Technically the day changed nothing. Once more stocks tried to rally and once more they gave it back. Not as dramatic as on Wednesday, but another high to low session that showed the buyside bid lacked any real legs.
Internals: There is a dichotomy developing early in the year. NYSE is basically showing flat internals despite the Wednesday selling. NASDAQ is faring worse as its breadth is much weaker (-1.76:1 Thursday versus NYSE's +1.1:1). Not a devastating drop by NASDAQ, but it shows the relative strength it enjoyed into year end is eroding. You could say NYSE is trying to set up for a bounce, but at this juncture it looks more like NASDAQ is simply playing catch up to the downside.
Charts: No real change after Thursday as the indices ran higher, ran lower, and finished flat. NASDAQ moved over its 200 day SMA again but could not hold the move. SP500 struggled just below its trendline. DJ30 showed a doji at the 13,000 support, trying to set up a bounce. Bigger picture, however, the charts remain quite weak.

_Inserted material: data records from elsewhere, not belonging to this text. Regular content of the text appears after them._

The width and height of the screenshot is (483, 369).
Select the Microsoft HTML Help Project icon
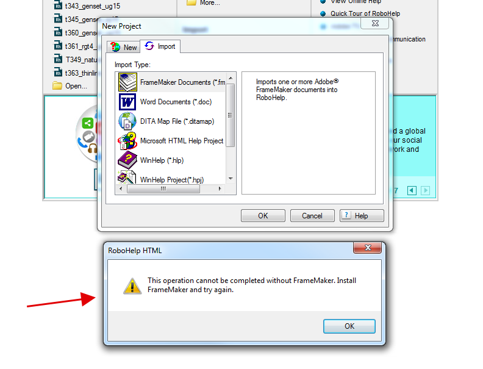pyautogui.click(x=127, y=141)
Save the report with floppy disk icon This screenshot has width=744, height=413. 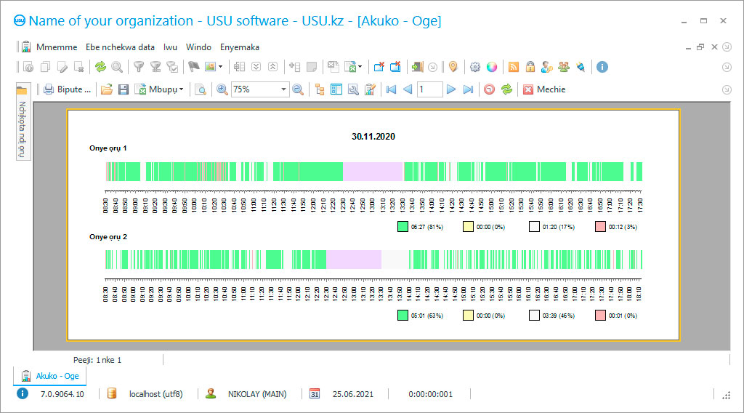[124, 89]
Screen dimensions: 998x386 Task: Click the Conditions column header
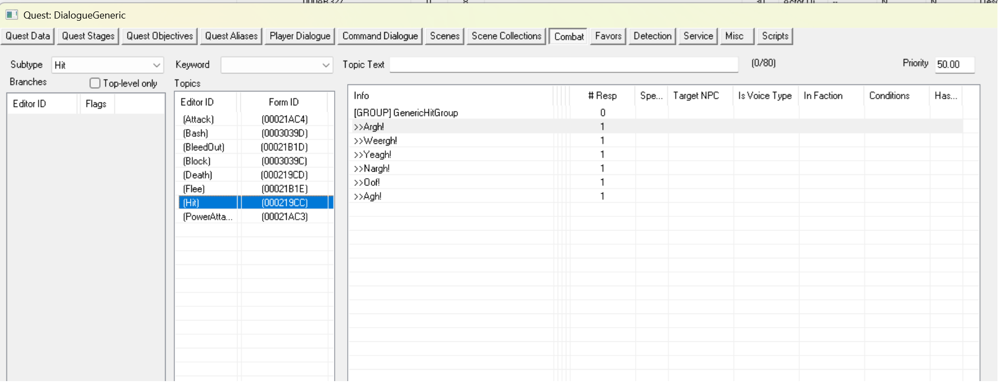889,96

Leadership: Once more there was leadership, and again it was mostly based in stocks with ties to the rest of the world versus the US. Energy was strong, some China, heavy building services/construction. Maybe these will crack if the US economy dives into deep recession, but for now they are not forecasting that.
THE ECONOMY
Pre-Jobs report jobs reports less than impressive.
Weekly jobless claims came in at 336K, down 21K from last week and better than the 345K expected. Break out the bubbly. The news was credited with helping stocks rally early on. Yes they were better than expected and the move higher of late, but in the bigger picture they are still well above the 300K level hit when the economy was improving in Q2 2007. Continuing claims climbed higher as well, moving to 2.67M, the highest since October 2005. The trend is in the wrong direction, and as noted above, it is hard to see the non-farms report improving with the jobless claims trending higher.
The ADP survey received its usual publicity, why no one knows. It is not accurate, or more specifically, it does not correspond with the government's report. You can decide which one is more accurate, but the government report is considered the definitive statement (as it determines in part governmental and Fed policy). ADP was way, way off last month. It shows a 40K increase in December, and though low, that was better than the 33K expected. Nonetheless, it too was credited with helping the early rally. Man, talk about grasping for straws when 40K jobs can translate into upside market enthusiasm. Some may argue it is the weakness that leads to more Fed cuts and thus ultimately a better market. As once commentator said, that logic is similar to saying in order to remodel your house you first burn it down.
The bright spot was the Challenger layoff report. Layoffs fell 39% over November, the largest decline in 2007. The conclusion by the firm is that the housing slowdown has not translated into widespread job losses outside of the financial sector. We will see.
A day of better economic data does not turn the tide.
Jobless claims were a bit better and factory orders rose 1.5% November after expectations of a 1.0% gain and an upside revision to October to 0.7% from 0.5%. The economic numbers are heading lower, but it is not across the board.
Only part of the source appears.